三、被告廖某辉积极退赃,挽回被害人经济损失

据被告介绍,目前已交给公安机关赃款赃物合计价值为1.3亿元。该款项是廖某辉在传销活动中的全部实际获利。且被告在悔过书中明确表示“我的个人非法所得,积极主动配合,该没收全部上交没收,为国家减少损失。”根据《最高院关于常见犯罪的量刑指导意见》第9条,对于退赃退赔的,综合来考虑犯罪性质,退赃退赔行为对损害结果所能弥补的程度,退赃退赔的数额及主动程度等情况,可以减少基准刑的30%以下。建议贵院在认定上述情节下,在量刑意见中依法采纳。

四、被告廖某辉系初犯、偶犯,平时表现良好

被告廖某辉接受过良好的大学教育,平日表现良好,从未有违法犯罪行为。本案是被告出于网络开发的日常业务需求,加上被张某玲传销惯犯用高额利益诱惑,并且自身法律意识淡薄,导致廖某辉触犯法律。
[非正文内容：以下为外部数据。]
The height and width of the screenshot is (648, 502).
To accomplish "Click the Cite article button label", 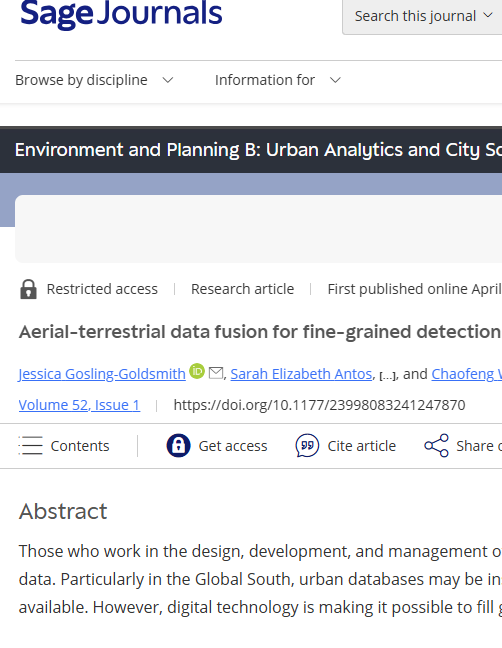I will click(x=362, y=446).
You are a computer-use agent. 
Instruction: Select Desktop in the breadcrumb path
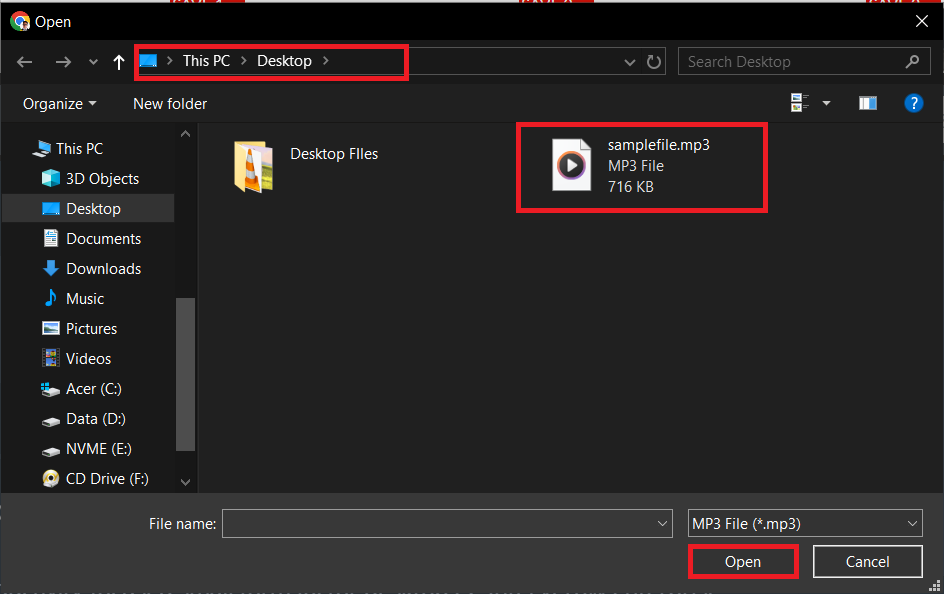284,61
但被告系初犯、偶犯,应当给与其改过自新的机会,对其违法犯罪行为应当从轻处罚。

【判决结果】
被告人廖某辉犯组织、领导传销活动罪,判处有期徒刑七年六个月,并处罚金人民币六百万元。

【裁判文书】
二审法院认为,上诉人张某玲、廖某辉、刘某丁搭建QL(QCMG)网络平台,以提供虚假的外汇交易服务为名,要求参与人交纳门槛费获得购买外汇券和发展下线资格,以会员直接或间接发展下线数量的多少作为计算其直推奖、见点奖等计酬返利依据,引诱他人发展下线谋取利益,共发展会员16万余人,骗取会员门槛费、购买外汇券资金33亿多元,扰乱社会经济秩序,其行为已触犯刑法,构成了组织、领导传销活动罪。

在组织、领导传销活动犯罪的共同犯罪中,上诉人张某玲、廖某辉、刘某丁起主要作用,系主犯,应当按照起所参与的或组织、指挥的全部犯罪处罚。上述人张某玲、廖某辉、刘某丁等人到案后如实供述了自己的犯罪事实,是坦白。
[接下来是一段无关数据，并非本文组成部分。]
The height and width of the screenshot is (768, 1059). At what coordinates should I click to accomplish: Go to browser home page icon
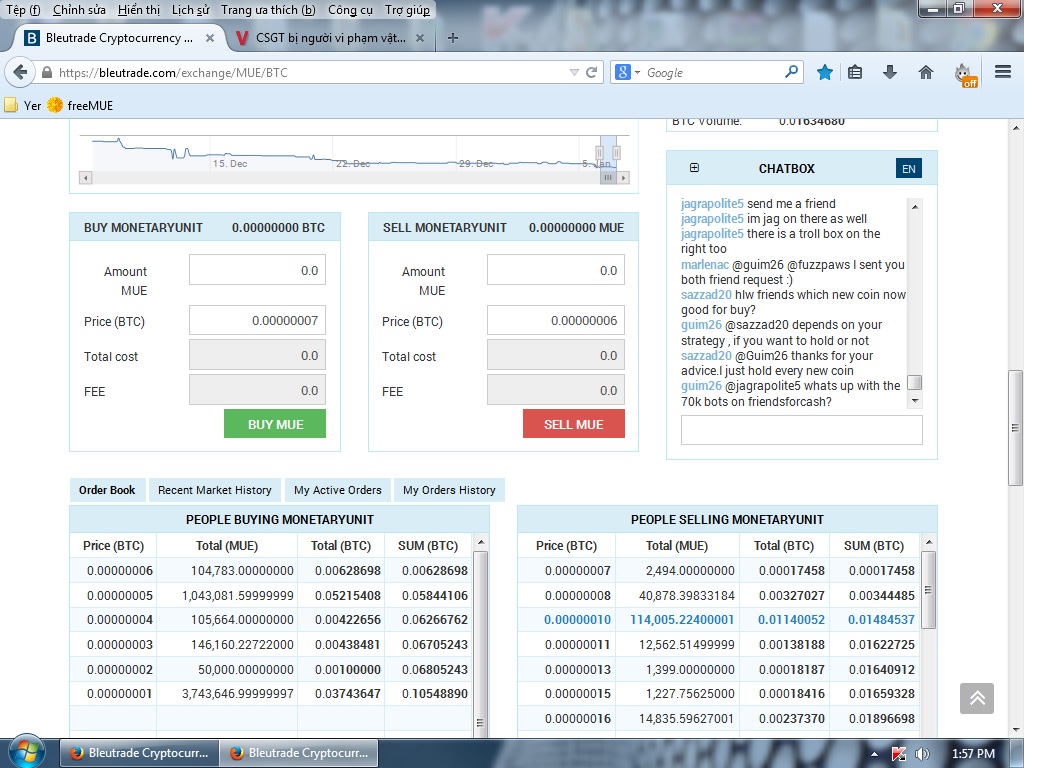[926, 72]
上诉人廖某辉被查封的登记于罗某俊名下位于盐城的两套房产,系廖某辉之妻顾某平在本案案发之前,套现廖某辉库神冷钱包的以太坊后,以顾某平母亲名义购买,现根据在案证件并不能证明廖某辉库神冷钱包内的虚拟货币均来源于本案犯罪所得,其妻顾某平套现虚拟货币帮助母亲购买房产具有正当性和合理性,故该两套房产可予认定为案外人罗某俊的合法财产,一审判决没收不当,应予返还权利人。

案例评析】
传销自上世纪90年代初传入我国以来,一直严重影响社会经济稳定。传销犯罪侵犯的是复杂客体,不仅侵害了公民的财产所有权,又侵犯了正常的市场经济秩序和社会管理秩序,《刑法修正案(七)》在这样的背景下出台后,以叙明罪状的方式对组织、领导传销活动罪的基本构成特征作了详细的描述,有效的遏制了传销活动进一步发展泛滥的态势,不仅对进行传销犯罪的人进行了打击,也对试图以传销活动骗取钱财的人起到了很大的震慑作用。但在司法实践中,本罪还存在许多问题值得商讨,比如:如何认定传销活动的组织者、领导者和积极参加者,人数和层级如何认定,与团队计酬有什么区别等等问题。

从廖某辉等人组织、领导传销活动案的办理可以看出:一是传销活动是以销售某种产品为幌子,直接以拉人头的方式发展下线,以高额的回报诱惑他人加入,而事实上却没有销售实质的产品或者仅有少量产品,均是以后面加入的人缴纳的资金来返换前面加入的资金,以达成高额汇报的假象。二是组织者、领导者认定的是只要在传销活动中实施了策划、决策、指挥、协调等领导、管理的关键作用,就可以认定为组织者、领导者。三是单纯的“团队计酬”与传销犯罪主要区别在于“团队计酬”式传销之所以不认为是犯罪,是因为存在真实的商品或服务,传销人员是以销售商品或服务为目的,获取利益,不同于诈骗型传销中存在虚假的商品或服务和传销人员具有骗取他人财物的目的。四是传销模式随着社会的发展,传销模式从之前单纯的线下模式向多元发展,多见于借助线上网站、电脑手机APP等网络平台以投资返利等名义发展会员,并最终形成多层级的金字塔传销模式。相比于传统线下传销,新型传销模式利用网络的便利,辐射范围更加广阔,更易形成规模,更加隐蔽。但不管模式如何变化,最终目的仍然是为了骗取财物。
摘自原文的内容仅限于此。